** BEGIN Provided records **

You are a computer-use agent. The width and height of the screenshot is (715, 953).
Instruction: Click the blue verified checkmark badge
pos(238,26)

** END Provided records **
** BEGIN Provided records **

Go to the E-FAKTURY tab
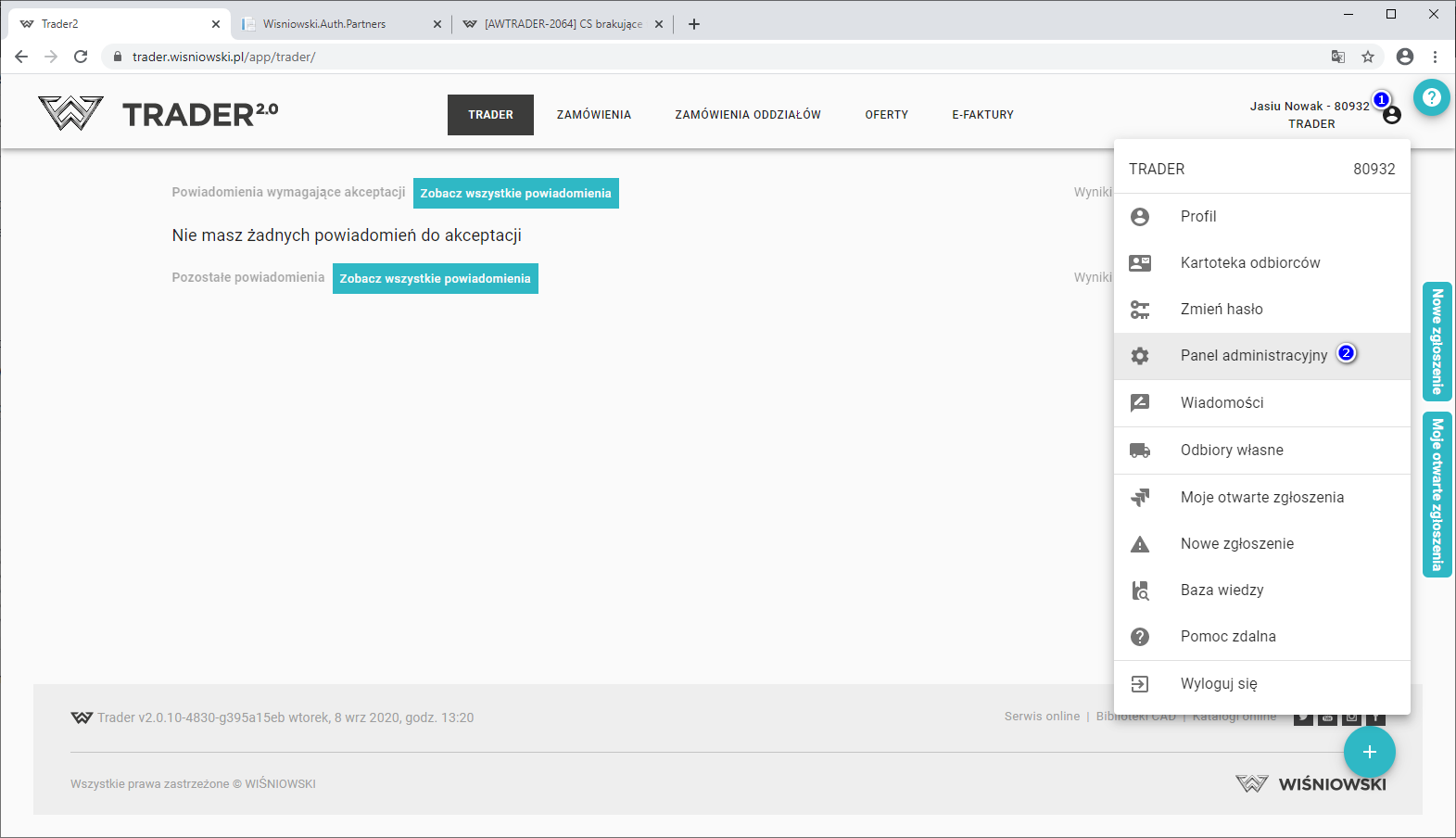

** END Provided records **
** BEGIN Provided records **

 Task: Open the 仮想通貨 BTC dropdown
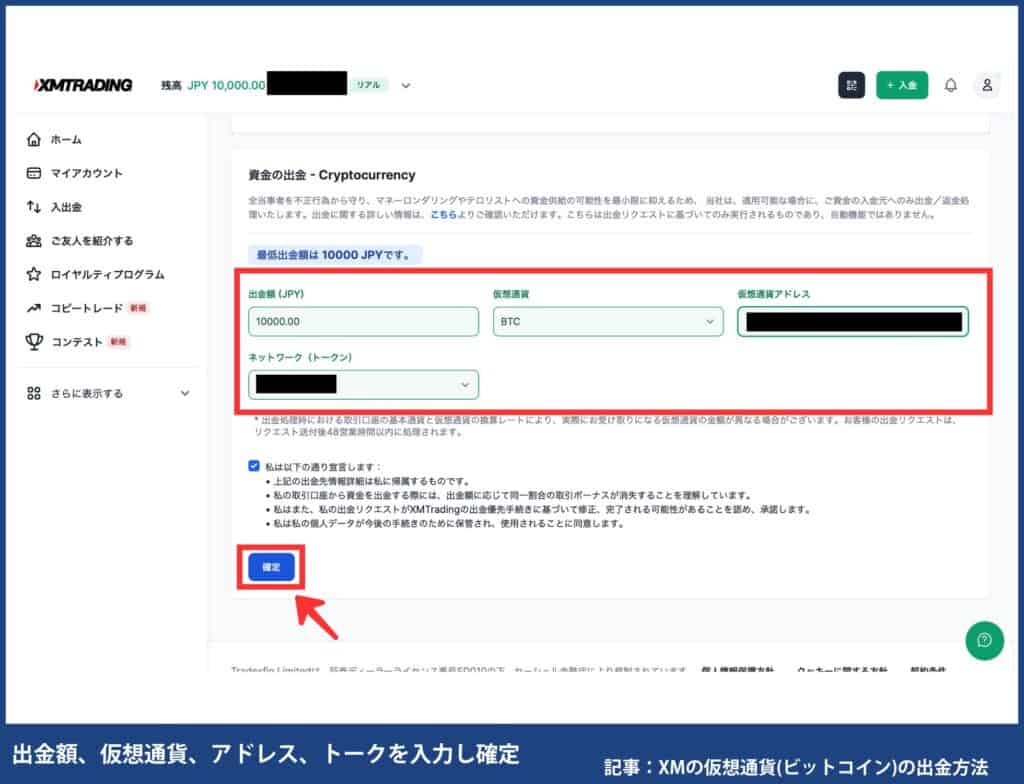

** END Provided records **

Restate word for word the stretch of records from the line containing "You are a computer-use" through the line containing "pos(238,26)", including both of those lines.

*The result*
You are a computer-use agent. The width and height of the screenshot is (715, 953).
Instruction: Click the blue verified checkmark badge
pos(238,26)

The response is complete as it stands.